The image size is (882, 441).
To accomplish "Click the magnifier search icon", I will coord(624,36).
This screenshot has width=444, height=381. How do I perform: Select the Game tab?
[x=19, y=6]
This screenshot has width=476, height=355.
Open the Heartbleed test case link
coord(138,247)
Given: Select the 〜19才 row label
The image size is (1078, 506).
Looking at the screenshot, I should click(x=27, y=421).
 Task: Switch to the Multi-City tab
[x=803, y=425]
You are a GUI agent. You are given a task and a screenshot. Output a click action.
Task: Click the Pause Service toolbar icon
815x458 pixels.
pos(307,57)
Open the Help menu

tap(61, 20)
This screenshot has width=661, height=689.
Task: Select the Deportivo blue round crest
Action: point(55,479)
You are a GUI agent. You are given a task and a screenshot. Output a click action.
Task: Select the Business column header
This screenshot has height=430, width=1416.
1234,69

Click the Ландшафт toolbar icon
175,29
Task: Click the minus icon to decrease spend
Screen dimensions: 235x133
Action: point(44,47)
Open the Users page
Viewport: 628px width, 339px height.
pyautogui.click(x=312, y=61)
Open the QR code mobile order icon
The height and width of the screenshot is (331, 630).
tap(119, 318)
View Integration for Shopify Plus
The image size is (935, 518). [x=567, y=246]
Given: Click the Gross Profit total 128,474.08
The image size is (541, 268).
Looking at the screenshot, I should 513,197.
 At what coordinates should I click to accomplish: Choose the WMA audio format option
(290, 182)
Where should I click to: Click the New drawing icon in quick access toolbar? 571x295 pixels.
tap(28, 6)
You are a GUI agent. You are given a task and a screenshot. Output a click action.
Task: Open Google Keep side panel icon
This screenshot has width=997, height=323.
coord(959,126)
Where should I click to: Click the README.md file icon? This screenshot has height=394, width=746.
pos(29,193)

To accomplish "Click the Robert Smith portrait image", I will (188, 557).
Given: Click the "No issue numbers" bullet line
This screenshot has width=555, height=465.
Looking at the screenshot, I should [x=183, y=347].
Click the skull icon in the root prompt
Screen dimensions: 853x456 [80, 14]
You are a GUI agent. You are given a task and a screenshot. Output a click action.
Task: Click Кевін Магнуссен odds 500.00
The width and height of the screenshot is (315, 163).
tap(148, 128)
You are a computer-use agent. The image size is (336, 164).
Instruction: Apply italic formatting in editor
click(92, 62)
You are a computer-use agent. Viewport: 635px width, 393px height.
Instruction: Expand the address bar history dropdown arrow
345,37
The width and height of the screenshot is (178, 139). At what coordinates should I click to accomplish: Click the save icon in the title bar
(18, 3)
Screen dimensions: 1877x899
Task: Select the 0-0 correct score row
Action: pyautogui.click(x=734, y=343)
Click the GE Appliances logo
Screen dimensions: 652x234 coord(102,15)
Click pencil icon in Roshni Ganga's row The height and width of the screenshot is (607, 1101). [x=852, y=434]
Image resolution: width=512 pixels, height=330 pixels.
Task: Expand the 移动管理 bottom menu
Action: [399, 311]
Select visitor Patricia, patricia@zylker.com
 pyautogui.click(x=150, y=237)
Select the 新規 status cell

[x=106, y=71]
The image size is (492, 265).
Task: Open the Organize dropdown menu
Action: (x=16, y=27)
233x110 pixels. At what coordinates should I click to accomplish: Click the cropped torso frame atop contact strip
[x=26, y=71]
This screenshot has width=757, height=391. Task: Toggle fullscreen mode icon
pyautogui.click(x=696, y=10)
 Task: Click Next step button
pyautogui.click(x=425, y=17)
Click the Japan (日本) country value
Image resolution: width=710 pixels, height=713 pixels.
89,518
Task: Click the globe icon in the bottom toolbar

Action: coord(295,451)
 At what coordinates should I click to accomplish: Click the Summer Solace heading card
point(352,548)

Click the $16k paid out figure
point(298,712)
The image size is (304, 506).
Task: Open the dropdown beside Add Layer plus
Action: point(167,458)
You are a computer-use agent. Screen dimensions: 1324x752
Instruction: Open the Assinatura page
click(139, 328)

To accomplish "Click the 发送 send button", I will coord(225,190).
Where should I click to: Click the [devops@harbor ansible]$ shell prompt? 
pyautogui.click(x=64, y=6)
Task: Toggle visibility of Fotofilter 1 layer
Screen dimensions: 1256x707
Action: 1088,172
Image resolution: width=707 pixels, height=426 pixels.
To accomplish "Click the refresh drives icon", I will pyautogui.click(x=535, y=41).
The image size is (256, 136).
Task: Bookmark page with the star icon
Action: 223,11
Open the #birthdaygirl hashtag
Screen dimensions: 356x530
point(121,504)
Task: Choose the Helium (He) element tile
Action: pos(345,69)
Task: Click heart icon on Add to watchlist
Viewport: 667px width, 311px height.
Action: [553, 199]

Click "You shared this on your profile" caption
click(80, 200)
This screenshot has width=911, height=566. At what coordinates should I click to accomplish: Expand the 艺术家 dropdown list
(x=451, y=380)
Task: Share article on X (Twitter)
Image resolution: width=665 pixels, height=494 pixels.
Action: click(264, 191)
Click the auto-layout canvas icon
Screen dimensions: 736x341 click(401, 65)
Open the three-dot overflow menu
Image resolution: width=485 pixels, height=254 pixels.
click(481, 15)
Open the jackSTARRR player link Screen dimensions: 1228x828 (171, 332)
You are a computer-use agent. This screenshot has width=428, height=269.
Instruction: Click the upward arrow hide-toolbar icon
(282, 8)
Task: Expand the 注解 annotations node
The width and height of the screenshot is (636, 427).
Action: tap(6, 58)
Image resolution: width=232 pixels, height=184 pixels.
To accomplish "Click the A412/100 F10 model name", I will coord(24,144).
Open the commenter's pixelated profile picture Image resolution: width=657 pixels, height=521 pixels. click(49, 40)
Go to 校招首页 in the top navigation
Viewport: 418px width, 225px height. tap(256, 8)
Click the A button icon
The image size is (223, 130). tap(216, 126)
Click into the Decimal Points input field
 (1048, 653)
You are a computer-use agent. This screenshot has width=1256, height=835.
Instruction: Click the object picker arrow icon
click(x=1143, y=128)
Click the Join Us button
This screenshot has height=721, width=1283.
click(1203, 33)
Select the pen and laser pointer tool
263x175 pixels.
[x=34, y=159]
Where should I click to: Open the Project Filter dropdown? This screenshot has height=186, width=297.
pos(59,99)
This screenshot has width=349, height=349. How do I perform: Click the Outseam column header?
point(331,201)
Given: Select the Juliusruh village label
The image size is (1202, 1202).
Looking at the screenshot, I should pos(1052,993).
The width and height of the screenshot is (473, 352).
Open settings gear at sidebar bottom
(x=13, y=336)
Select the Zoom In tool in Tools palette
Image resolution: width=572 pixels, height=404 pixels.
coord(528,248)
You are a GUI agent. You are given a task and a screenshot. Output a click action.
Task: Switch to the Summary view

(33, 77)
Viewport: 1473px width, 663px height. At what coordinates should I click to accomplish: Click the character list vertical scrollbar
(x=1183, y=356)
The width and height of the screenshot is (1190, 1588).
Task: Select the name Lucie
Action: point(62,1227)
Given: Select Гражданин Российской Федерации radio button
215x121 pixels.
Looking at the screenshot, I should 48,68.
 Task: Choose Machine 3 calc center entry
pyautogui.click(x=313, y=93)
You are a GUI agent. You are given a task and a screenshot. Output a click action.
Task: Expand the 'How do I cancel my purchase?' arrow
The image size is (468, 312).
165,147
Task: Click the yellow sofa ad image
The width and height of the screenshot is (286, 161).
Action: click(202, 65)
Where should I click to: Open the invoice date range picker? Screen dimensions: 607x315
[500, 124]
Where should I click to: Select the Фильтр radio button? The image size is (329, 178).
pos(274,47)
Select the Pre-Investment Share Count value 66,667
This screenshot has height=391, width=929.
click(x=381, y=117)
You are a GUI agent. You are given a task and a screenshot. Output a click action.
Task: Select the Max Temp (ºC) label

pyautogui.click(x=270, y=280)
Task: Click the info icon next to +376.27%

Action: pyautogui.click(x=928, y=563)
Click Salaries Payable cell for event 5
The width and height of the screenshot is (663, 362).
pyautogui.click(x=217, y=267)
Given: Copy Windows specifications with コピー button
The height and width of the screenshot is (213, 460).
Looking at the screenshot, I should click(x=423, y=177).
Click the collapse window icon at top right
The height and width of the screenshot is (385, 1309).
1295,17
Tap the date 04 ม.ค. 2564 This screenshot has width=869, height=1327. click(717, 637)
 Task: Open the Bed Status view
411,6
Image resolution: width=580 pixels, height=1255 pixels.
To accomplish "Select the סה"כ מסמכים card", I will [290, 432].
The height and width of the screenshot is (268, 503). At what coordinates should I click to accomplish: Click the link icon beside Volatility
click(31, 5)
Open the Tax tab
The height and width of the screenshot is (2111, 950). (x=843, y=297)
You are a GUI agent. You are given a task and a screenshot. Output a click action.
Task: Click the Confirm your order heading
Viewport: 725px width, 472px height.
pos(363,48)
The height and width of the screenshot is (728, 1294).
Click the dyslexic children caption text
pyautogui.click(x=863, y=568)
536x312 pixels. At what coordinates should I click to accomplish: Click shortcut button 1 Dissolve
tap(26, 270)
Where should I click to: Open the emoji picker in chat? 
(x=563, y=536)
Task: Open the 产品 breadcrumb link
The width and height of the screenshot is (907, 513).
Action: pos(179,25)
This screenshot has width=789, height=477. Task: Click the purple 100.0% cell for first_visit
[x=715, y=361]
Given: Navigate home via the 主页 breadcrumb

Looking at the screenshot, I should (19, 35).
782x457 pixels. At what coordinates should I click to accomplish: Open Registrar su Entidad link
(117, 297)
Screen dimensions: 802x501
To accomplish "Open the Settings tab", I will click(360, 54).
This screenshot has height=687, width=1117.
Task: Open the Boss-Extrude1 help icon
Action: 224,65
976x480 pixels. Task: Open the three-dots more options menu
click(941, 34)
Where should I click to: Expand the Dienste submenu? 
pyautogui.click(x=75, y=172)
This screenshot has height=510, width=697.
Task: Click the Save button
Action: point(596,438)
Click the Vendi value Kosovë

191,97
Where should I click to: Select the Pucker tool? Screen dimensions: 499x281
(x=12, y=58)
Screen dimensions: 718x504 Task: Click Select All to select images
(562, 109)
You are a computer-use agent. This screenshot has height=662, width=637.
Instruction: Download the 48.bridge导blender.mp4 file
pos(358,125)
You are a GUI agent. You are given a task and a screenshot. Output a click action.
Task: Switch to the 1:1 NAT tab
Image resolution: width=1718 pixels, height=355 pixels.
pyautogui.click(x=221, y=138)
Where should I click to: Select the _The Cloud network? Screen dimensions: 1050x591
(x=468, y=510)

....

YOUR ASSIGNMENT -
Only the lines from the line with "has height=662, width=637." to the final line of the entries are to be returned, each exactly as written, both ends included.

RESPONSE TO THIS EXERCISE -
You are a computer-use agent. This screenshot has height=662, width=637.
Instruction: Download the 48.bridge导blender.mp4 file
pos(358,125)
You are a GUI agent. You are given a task and a screenshot. Output a click action.
Task: Switch to the 1:1 NAT tab
Image resolution: width=1718 pixels, height=355 pixels.
pyautogui.click(x=221, y=138)
Where should I click to: Select the _The Cloud network? Screen dimensions: 1050x591
(x=468, y=510)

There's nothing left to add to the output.